Algumas doenças e traumas cranioencefálicos podem mudar por completo a vida das pessoas que sofreram a lesão cerebral. De acordo com a região da massa cinzenta danificada, a personalidade se torna completamente diferente do que era antes de sofrer o traumatismo. Um exemplo é a rara síndrome de Klüver-Bucy – quando o problema atinge o lobo frontal – , que se caracteriza pela hipersexualidade e por outros desequilíbrios comportamentais.

Esse pode ser o caso do ajudante geral Diego Novais, 27, condenado a dois anos de prisão em regime fechado depois de ter atacado e ejaculado em pelo menos 17 mulheres dentro de ônibus em São Paulo. Depois de preso, o jovem alegou que os abusos começaram após ele retornar de um coma gerado por um acidente.

O coordenador do Departamento de Traumatismo Cranioencefálico da Academia Brasileira de Neurologia, Renato Anghinah, explica que os quadros de lesão encefálica adquirida podem ter inúmeras causas. “Por exemplo, encefalite derivada de meningite, infecção no cérebro, tumores, traumas, acidentes vasculares cerebrais e outros”, diz.

De acordo com o médico, nem todos esses problemas levam a alterações comportamentais. “Muitos pacientes saem disso com alteração cognitiva, motora, mas eventualmente também mudança comportamental, geralmente por causa da lesão no lobo frontal”, afirma.

Segundo Anghinah, essa é a região do cérebro responsável por modular a crítica sobre determinadas situações, entre elas as de perigo. “Uma criança tem essa região do cérebro ainda menos desenvolvida”, conta (leia o infográfico).

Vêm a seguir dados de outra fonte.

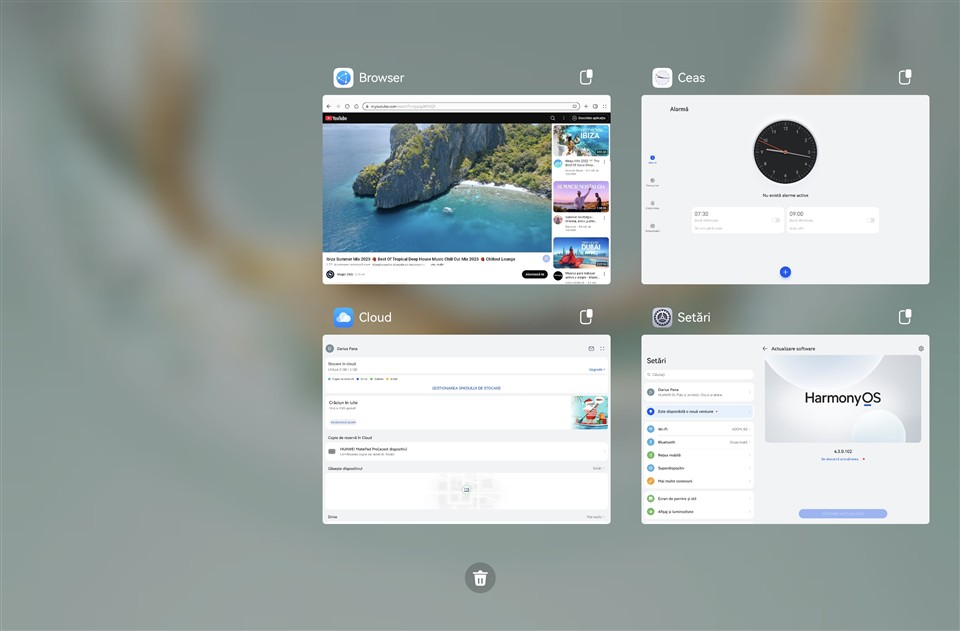
Task: Click the Gestionarea spațiului de stocare link
Action: coord(466,388)
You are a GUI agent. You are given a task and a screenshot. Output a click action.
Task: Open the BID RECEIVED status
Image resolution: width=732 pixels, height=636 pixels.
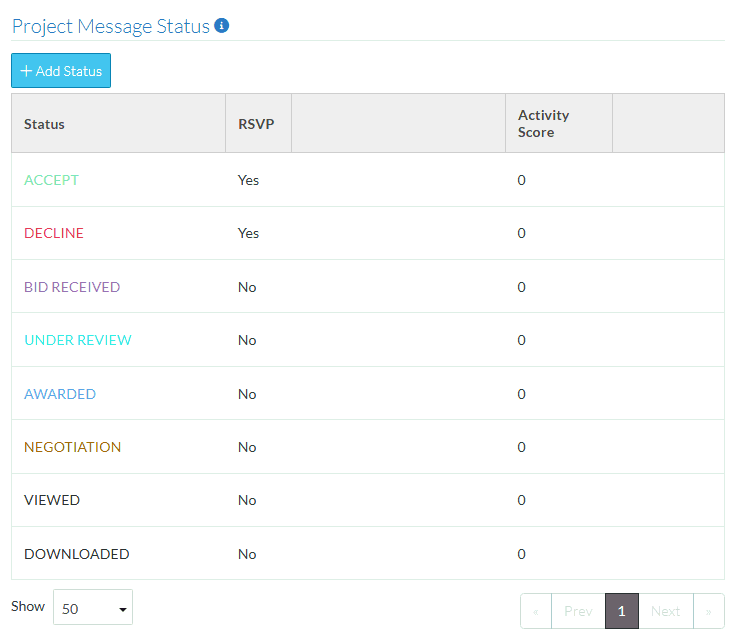[x=72, y=287]

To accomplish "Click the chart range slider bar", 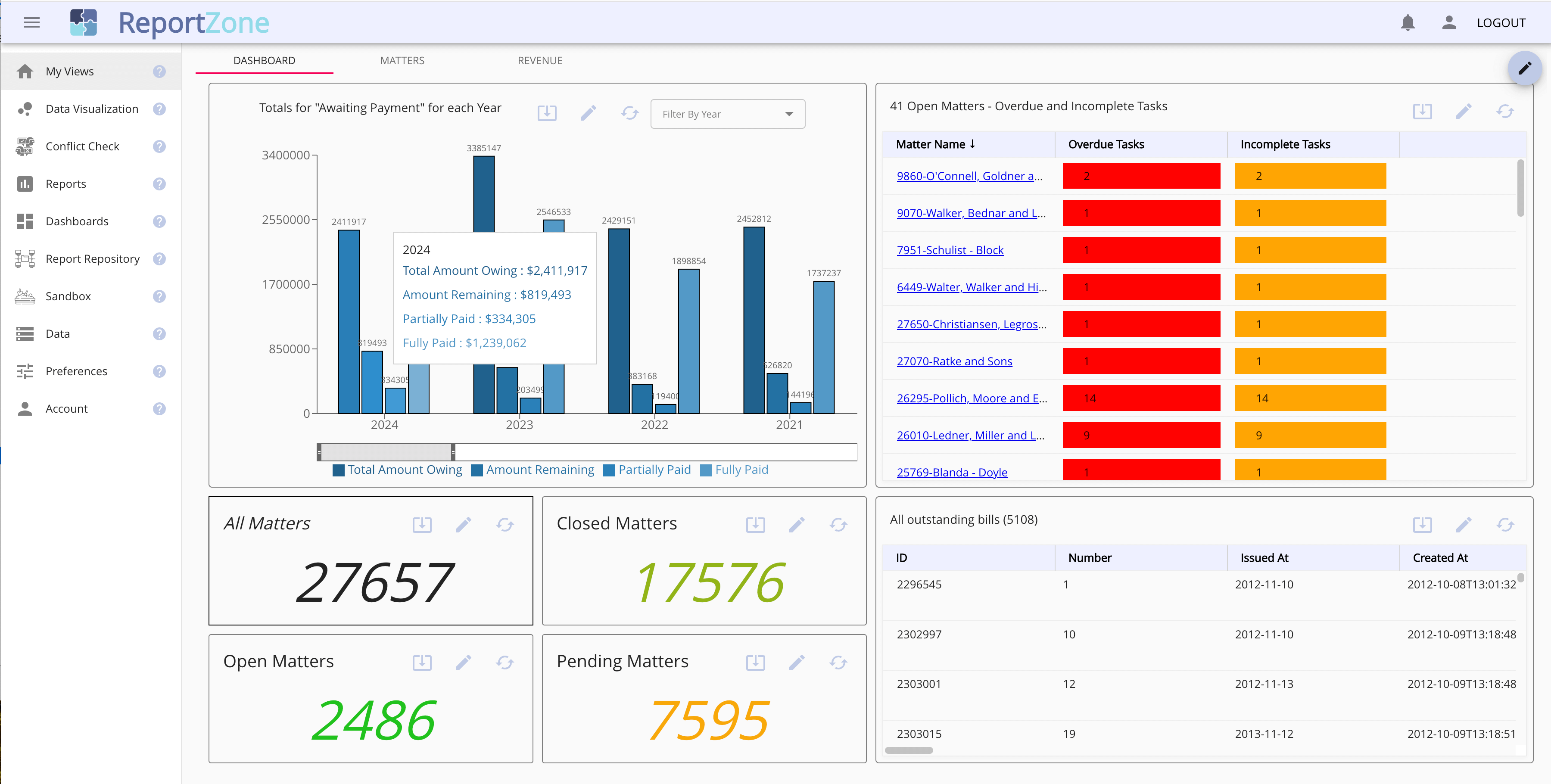I will pos(586,452).
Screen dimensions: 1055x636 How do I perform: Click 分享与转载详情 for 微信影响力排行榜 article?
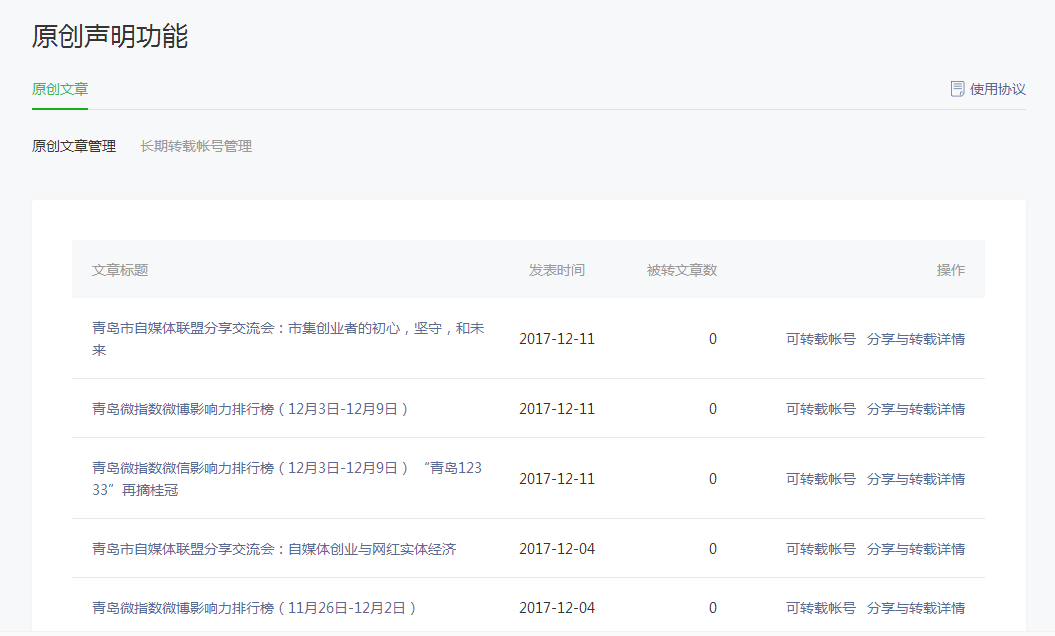point(915,479)
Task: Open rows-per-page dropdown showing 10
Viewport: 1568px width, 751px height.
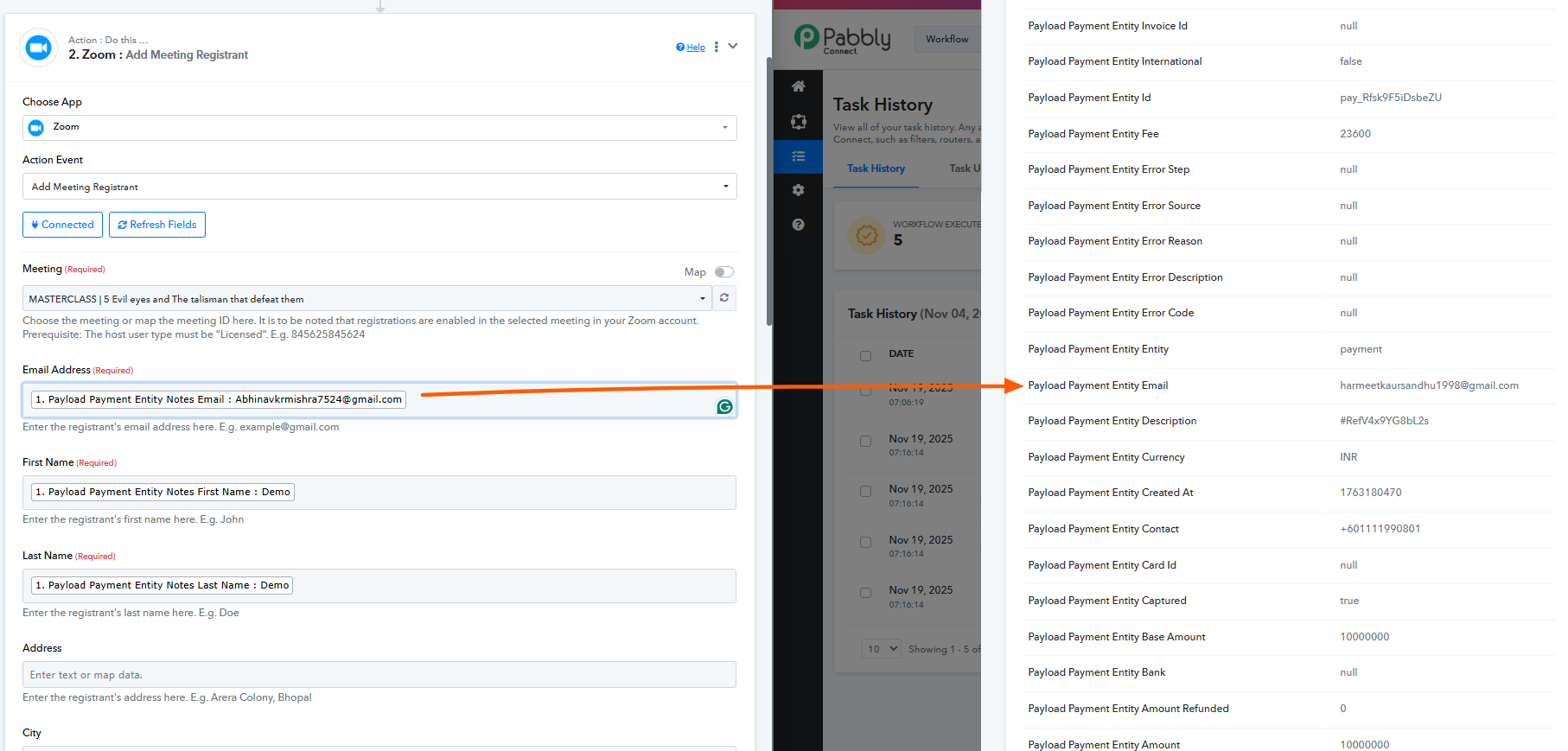Action: (883, 649)
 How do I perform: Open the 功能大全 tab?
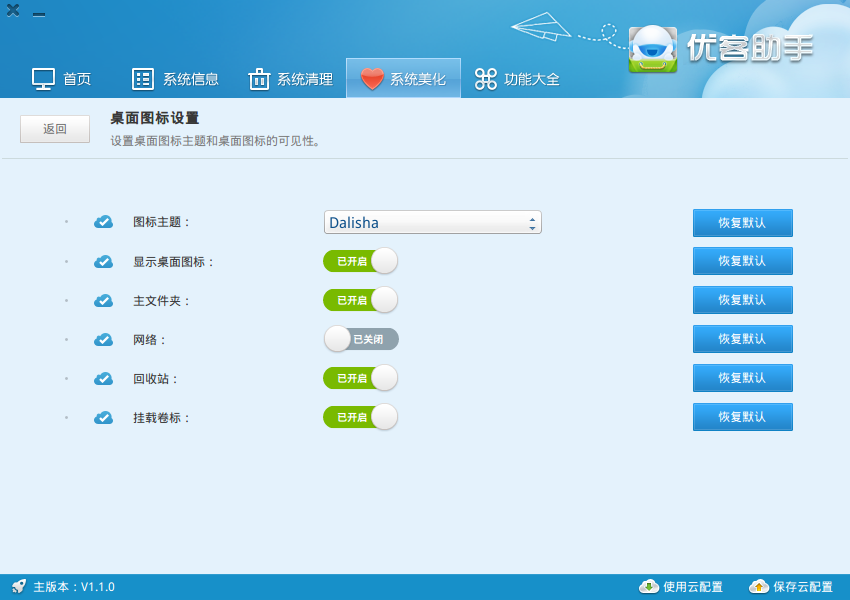[x=517, y=79]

Um caso parecido ao de Diego Novais foi registrado e documentado em artigo publicado na revista “Neurocase”, em 2009, pelo neurologista inglês Oliver Sacks e pelos coautores Julie e Orrin Devinsky. O paciente identificado apenas como Kevin começou a consumir freneticamente pornografia infantil, depois de ter parte do seu cérebro retirada em uma cirurgia para tratar a epilepsia. De acordo com os autores, os primeiros sintomas apareceram aproximadamente um mês após o procedimento. “Meu apetite por comida e sexo aumentou dramaticamente. Eu tive mudanças de humor maiores. Eu queria sexo constantemente, todo dia”, relata o paciente em um trecho do artigo. Kevin chegou a ser condenado à pena máxima de 20 anos, mas, depois de confirmada a síndrome de Klüver-Bucy, teve a punição reduzida para 25 meses de confinamento em casa e cinco anos sob supervisão, punição mínima.

 

‘Ele me ligava em casa e até no trabalho”

O assédio foi por telefone. Ele me ligou diversas vezes no celular, na minha casa e até no meu trabalho. Falava sempre as mesmas coisas. Que me conhecia, falava o nome das escolas em que eu estudei”, lembra a confeiteira Rayana Oliveira, 29.

O relato dela é apenas entre vários outros num grupo do Facebook descrevendo a situação. Com os compartilhamentos, as mulheres acabaram descobrindo que o assediador é um rapaz que teve encefalite provocada por herpes. “Ele está em tratamento com neurologista, psicólogo e psiquiatra, mas, pela lesão no cérebro, ficou com comportamento compulsivo. Tentamos fazer com que ele se controle e não incomode as pessoas, mas é superdifícil”, contou a tia do rapaz no grupo.

Porém, segundo Rayana, a família deveria tomar outras providências. “Esse tipo de assédio dá uma sensação de medo, desespero, solidão. Nos sentimos desamparadas”, diz.